Re: [RFC][PATCH 0/5] arch: atomic rework
On Tue, Feb 18, 2014 at 10:21:56PM +0100, Torvald Riegel wrote: > Well, that's how atomics that aren't volatile are defined in the > standard. I can see that you want something else too, but that doesn't > mean that the other thing is broken. Well that other thing depends on being able to see the entire program at compile time. PaulMck already listed various ways in which this is not feasible even for normal userspace code. In particular; DSOs and JITs were mentioned.
Re: [RFC][PATCH 0/5] arch: atomic rework
On Tue, Feb 18, 2014 at 12:12:06PM +, Peter Sewell wrote: > Several of you have said that the standard and compiler should not > permit speculative writes of atomics, or (effectively) that the > compiler should preserve dependencies. The example below only deals with control dependencies; so I'll limit myself to that. > In simple examples it's easy > to see what that means, but in general it's not so clear what the > language should guarantee, because dependencies may go via non-atomic > code in other compilation units, and we have to consider the extent to > which it's desirable to limit optimisation there. > > For example, suppose we have, in one compilation unit: > > void f(int ra, int*rb) { > if (ra==42) > *rb=42; > else > *rb=42; > } > > and in another compilation unit the bodies of two threads: > > // Thread 0 > r1 = x; > f(r1,&r2); > y = r2; > > // Thread 1 > r3 = y; > f(r3,&r4); > x = r4; > > where accesses to x and y are annotated C11 atomic > memory_order_relaxed or Linux ACCESS_ONCE(), accesses to > r1,r2,r3,r4,ra,rb are not annotated, and x and y initially hold 0. So I'm intuitively ok with this, however I would expect something like: void f(_Atomic int ra, _Atomic int *rb); To preserve dependencies and not make the conditional go away, simply because in that case the: if (ra == 42) the 'ra' usage can be seen as an atomic load. > So as far as we can see, either: > > 1) if you can accept the latter behaviour (if the Linux codebase does >not rely on its absence), the language definition should permit it, >and current compiler optimisations can be used, Currently there's exactly 1 site in the Linux kernel that relies on control dependencies as far as I know -- the one I put in. And its limited to a single function, so no cross translation unit funnies there. Of course, nobody is going to tell me when or where they'll put in the next one; since its now documented as accepted practise. However, PaulMck and our RCU usage very much do cross all sorts of TU boundaries; but those are data dependencies. ~ Peter
Re: [RFC][PATCH 0/5] arch: atomic rework
On Thu, Feb 13, 2014 at 09:07:55PM -0800, Torvald Riegel wrote: > That depends on what your goal is. A compiler that we don't need to fight in order to generate sane code would be nice. But as Linus said; we can continue to ignore you lot and go on as we've done.

GIVEN DATA →
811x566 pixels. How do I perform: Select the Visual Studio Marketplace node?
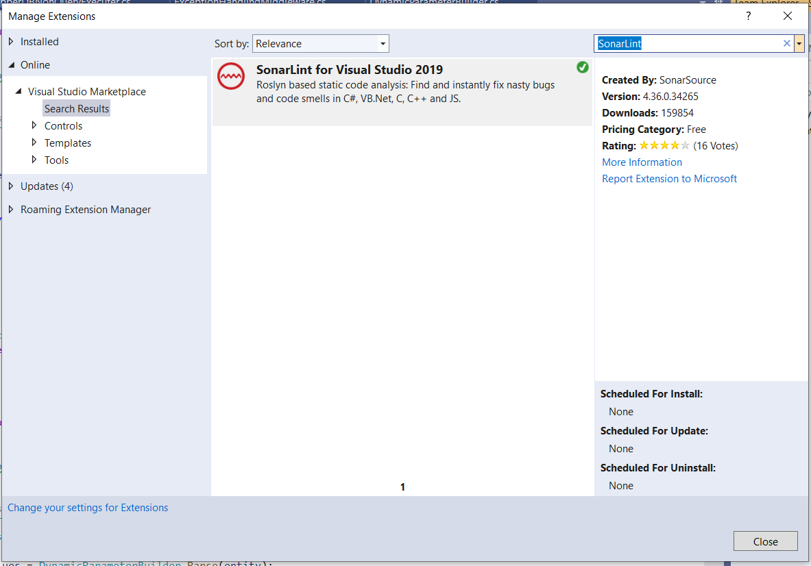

EXERCISE REQUIREMENTS →
A: Please summarize the atomic rework thread in two sentences.
B: Answer these questions from the atomic rework thread:
(i) What two things were mentioned as making it infeasible to see the entire program at compile time?
(ii) How many sites in the Linux kernel rely on control dependencies, as far as the writer knows?
(iii) What value do x and y initially hold in the two-thread example?
C: Extend the atomic rework thread from where it stops.
The lines have no connection to the atomic rework thread.

TASK RESPONSES →
A: The replies argue that the standard's definition of non-volatile atomics depends on seeing the entire program at compile time, which DSOs and JITs make infeasible, and that function parameters declared _Atomic should be expected to preserve dependencies so that the conditional is not removed. They also state that only one site in the Linux kernel relies on control dependencies, within a single function, while RCU usage crosses translation-unit boundaries through data dependencies.

B:
(i) DSOs and JITs.
(ii) Exactly one.
(iii) 0.

C:
Re: [RFC][PATCH 0/5] arch: atomic rework
On Wed, Feb 12, 2014 at 09:42:09AM -0800, Paul E. McKenney wrote: > You need volatile semantics to force the compiler to ignore any proofs > it might otherwise attempt to construct. Hence all the ACCESS_ONCE() > calls in my email to Torvald. (Hopefully I translated your example > reasonably.) My brain gave out for today; but it did appear to have the right structure. I would prefer it C11 would not require the volatile casts. It should simply _never_ speculate with atomic writes, volatile or not.
Re: [RFC][PATCH 0/5] arch: atomic rework
> I don't know the specifics of your example, but from how I understand > it, I don't see a problem if the compiler can prove that the store will > always happen. > > To be more specific, if the compiler can prove that the store will > happen anyway, and the region of code can be assumed to always run > atomically (e.g., there's no loop or such in there), then it is known > that we have one atomic region of code that will always perform the > store, so we might as well do the stuff in the region in some order. > > Now, if any of the memory accesses are atomic, then the whole region of > code containing those accesses is often not atomic because other threads > might observe intermediate results in a data-race-free way. > > (I know that this isn't a very precise formulation, but I hope it brings > my line of reasoning across.) So given something like: if (x) y = 3; assuming both x and y are atomic (so don't gimme crap for now knowing the C11 atomic incantations); and you can prove x is always true; you don't see a problem with not emitting the conditional? Avoiding the conditional changes the result; see that control dependency email from earlier. In the above example the load of X and the store to Y are strictly ordered, due to control dependencies. Not emitting the condition and maybe not even emitting the load completely wrecks this. Its therefore an invalid optimization to take out the conditional or speculate the store, since it takes out the dependency.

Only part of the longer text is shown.